The DNA inside a cell is not randomly distributed but rather organized in a structure called chromatin. This non-random distribution has important implications for the functioning of cellular programs. The basic building block of this organisation system is the nucleosome. The nucleosome consists of a short piece of DNA wrapped around a protein core, with millions of nucleosomes are present in the cell’s nucleus. The orientation of nucleosomes with respect to each other and the way they pack the genomic DNA determine the architecture of chromatin. The 3D architecture of chromatin influences which genetic programs can be accessed at a given point in time and is, therefore, fundamental for all biological processes in the cell.

We are working to determine the 3D structure of chromatin and how it affects the regulation of gene expression.
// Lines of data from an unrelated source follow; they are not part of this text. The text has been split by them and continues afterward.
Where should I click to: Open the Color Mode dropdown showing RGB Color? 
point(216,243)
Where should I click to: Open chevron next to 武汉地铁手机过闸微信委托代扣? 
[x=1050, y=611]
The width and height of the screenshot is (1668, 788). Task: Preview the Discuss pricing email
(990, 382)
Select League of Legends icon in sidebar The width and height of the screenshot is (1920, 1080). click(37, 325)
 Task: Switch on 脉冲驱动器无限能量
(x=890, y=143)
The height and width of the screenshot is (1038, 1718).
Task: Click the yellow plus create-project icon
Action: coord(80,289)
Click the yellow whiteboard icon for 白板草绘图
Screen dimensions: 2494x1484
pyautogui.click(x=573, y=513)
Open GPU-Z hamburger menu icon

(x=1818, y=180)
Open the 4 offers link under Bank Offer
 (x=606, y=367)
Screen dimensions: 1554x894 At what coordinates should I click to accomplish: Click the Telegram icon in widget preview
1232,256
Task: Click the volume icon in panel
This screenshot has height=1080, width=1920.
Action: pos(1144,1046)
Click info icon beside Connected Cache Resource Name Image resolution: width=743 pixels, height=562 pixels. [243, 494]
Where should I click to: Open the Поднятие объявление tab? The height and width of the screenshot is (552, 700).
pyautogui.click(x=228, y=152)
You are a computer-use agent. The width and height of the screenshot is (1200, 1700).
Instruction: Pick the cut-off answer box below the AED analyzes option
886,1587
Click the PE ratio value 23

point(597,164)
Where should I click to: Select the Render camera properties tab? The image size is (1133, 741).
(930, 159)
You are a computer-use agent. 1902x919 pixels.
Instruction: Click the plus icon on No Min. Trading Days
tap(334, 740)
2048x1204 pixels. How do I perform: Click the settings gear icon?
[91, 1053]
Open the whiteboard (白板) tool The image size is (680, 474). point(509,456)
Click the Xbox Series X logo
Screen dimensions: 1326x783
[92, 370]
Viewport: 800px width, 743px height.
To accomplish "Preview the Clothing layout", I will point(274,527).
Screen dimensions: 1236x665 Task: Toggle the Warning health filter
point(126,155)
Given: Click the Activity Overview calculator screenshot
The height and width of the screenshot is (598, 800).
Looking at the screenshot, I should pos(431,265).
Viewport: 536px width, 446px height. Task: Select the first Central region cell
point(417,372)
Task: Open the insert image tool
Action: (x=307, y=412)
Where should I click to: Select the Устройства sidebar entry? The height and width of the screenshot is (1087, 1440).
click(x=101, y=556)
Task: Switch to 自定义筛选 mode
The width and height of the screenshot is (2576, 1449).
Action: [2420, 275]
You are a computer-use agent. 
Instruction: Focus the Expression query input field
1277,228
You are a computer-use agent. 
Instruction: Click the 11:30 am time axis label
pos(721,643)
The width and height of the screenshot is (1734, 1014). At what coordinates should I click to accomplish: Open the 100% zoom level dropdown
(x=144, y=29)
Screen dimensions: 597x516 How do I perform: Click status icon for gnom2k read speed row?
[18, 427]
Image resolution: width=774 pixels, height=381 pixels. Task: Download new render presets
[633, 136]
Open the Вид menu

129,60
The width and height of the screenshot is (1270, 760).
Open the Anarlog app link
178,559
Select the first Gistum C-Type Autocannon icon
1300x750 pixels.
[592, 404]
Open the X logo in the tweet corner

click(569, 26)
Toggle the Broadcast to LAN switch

The student would work to establish relative orientations and distances between nth-nearest neighbours nucleosomes and search for patterns of chromatin geometry in large data sets defining the structure of chromatin in its distinct states. The ultimate goal of the project is to establish a streamlined pipeline for the objective mapping and measures of chromatin structure and geometry, according to variables defined during the project.

Student cohort

Single Semester
Double Semester

Aim/outline

The ultimate goal of the project is to establish a streamlined pipeline for the objective mapping and measures of chromatin structure and geometry, starting from experimental data and according to variables defined during the project.

Required knowledge

Programming skills are required, with a background Matlab or R is advantageous. Some basic background in math would be advantageous, as the student will be encouraged to develop analytical methods for determining and analysing 3D structures of biological systems obtained from large and complex datasets.